Молодая женщина не стала рисковать, утверждая, что мальчик куда больше похож на своего отца. Незачем было упоминать этот неприятный факт.
— Пойди, Томми, распакуй багаж. А я пока взгляну, что у нас сегодня на ужин. Пусть твоя бабушка немного отдохнет, — предложила Джудит, положив руку на плечо сына. И вновь наклонившись над матерью, спросила: — Что ты хочешь, чтобы я тебе приготовила?
— Джудит, мне абсолютно все равно. Главное — вы рядом. — Маргарет было ужасно плохо, однако ее радость пробивалась через боль, как свет маяка сквозь утренний туман.
Эх, Джудит Брайтон, Джудит Брайтон! Как же поздно ты повзрослела. Жаль, ты не сразу поняла, что была единственным человеком, стоявшим между матерью и сумасбродным отцом. Но ты ее бросила. Что, миссис Брайтон, теперь тебе стало стыдно? Разве ты не заслуживаешь самых резких слов в свой адрес? А как бы ты сама себя чувствовала, если бы Томас так же точно ушел из дома в самый трудный момент?
Что за вопрос, как бы она себя чувствовала! Сын — самый дорогой человек в ее жизни. А у матери был еще и муж. И в конце концов можно было не обращать внимания на все его придирки. Да и Джудит не исчезла без следа. С того дня, как ей пришлось покинуть отчий дом, она писала матери письма. Но Маргарет отвечала на них редко и неохотно. Последнее письмо, которое было столь коротким, что запомнилось дословно, она получила год назад.
«Дорогая Джуди, — писала мать, — зима у нас была довольно холодной. В кухне два раза замерзали трубы. Рыба стоит дорого. Внук Жюли Моне заболел бронхитом, бедняжка. У Бергов из-за камина чуть дом не сгорел. Наш старый телевизор сломался. Мы не хотим покупать новый, потому что все равно смотреть нечего, поэтому я раз в неделю хожу в библиотеку. Я продала четыре ватных одеяла. Всю зиму валил, не переставая, снег. В апреле все растаяло, потом ударили морозы.
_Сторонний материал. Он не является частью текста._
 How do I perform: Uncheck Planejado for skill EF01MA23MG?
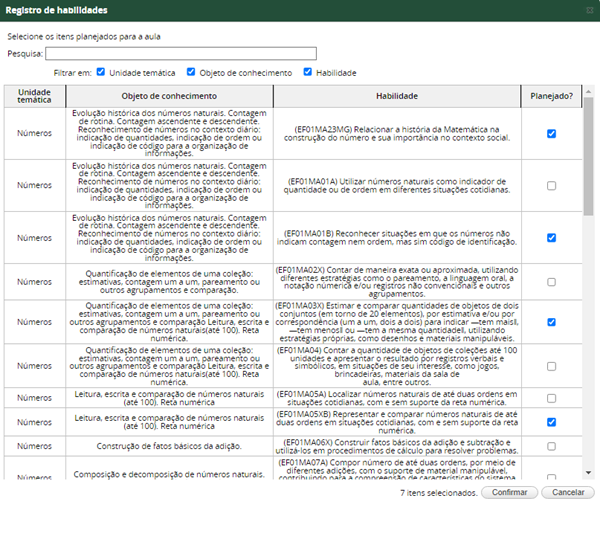[x=552, y=133]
Твой отец практически не выходит из дому, боится поскользнуться. Я надеюсь, что у вас все в порядке. С любовью, мама».
И слова не спросила, как они живут. Не проявила ни малейшего интереса к успехам Томми. Лишь беглое «надеюсь, что у вас все в порядке». Подобные письма давали Джудит пищу к долговременным обидам. Ничто, казалось, не могло нарушить спокойный, однообразный уклад жизни ее родителей.
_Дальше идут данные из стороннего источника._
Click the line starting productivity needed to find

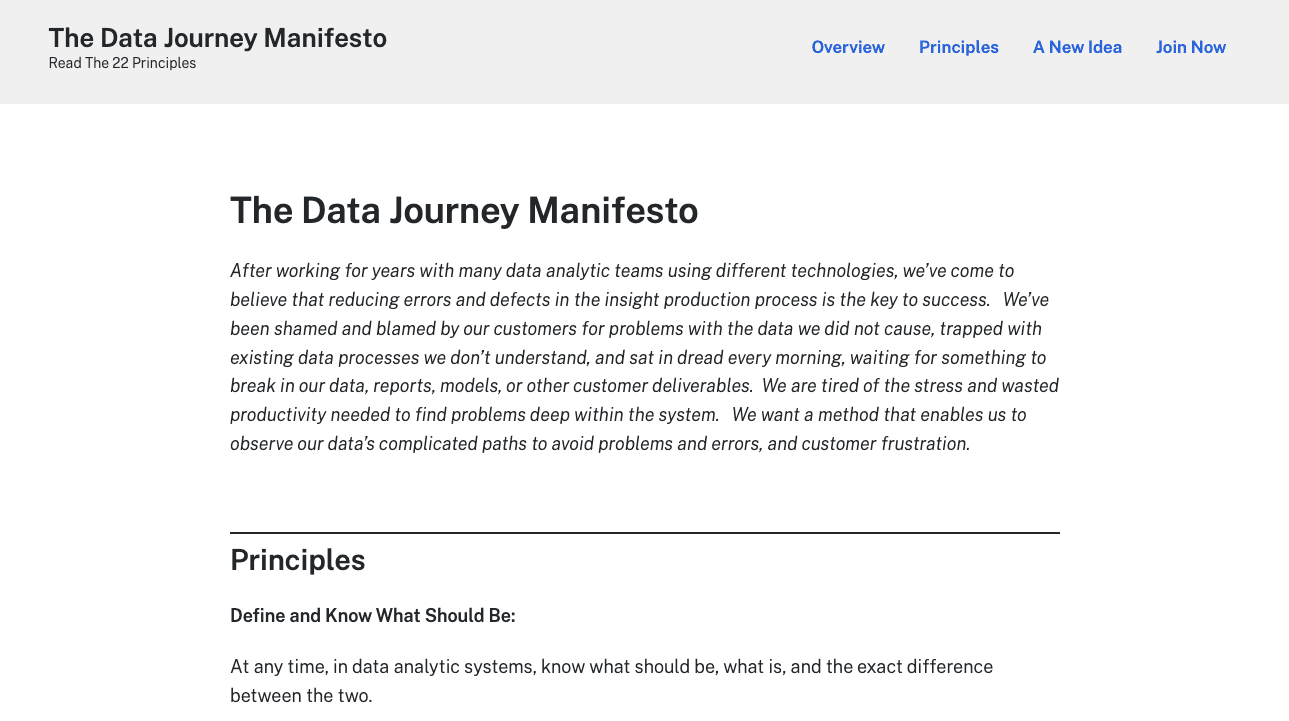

Но теперь Джудит вдруг осознала, что скрывалось за этими скупыми строками. Пустота одиночества пожилой женщины, которая уже потеряла надежду воссоздать семью.
— Мама, я здесь, с тобой, — прошептала Джудит. — И сделаю для тебя все, что только ты пожелаешь.
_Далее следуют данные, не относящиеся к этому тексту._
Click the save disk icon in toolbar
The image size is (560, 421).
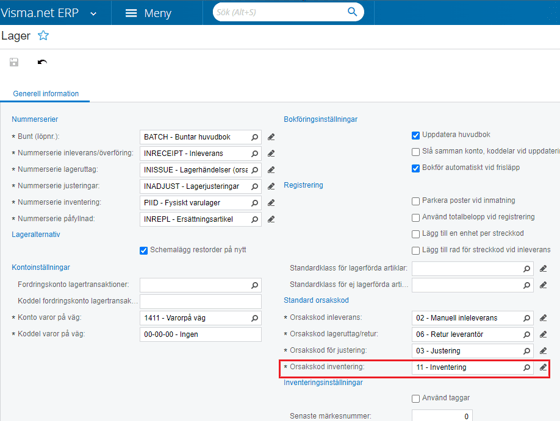[x=14, y=62]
В кухне ничего не изменилось: в углу тихонько тарахтел все тот же холодильник. Чуть дальше, возле раковины, стояла старая плита. Тот же стол и те же стулья... Единственное новшество — висевший на стене календарь, да и то внешне похожий на всех своих предшественников. Неудивительно, что мать в этой тоскливой клетке потеряла всякий интерес к жизни.
В холодильнике хранился кусок сыра, банка майонеза и полбуханки хлеба. На плите возвышался зеленый чайник со свистком. А в духовке, как и всегда, лежала перевернутая чугунная сковородка.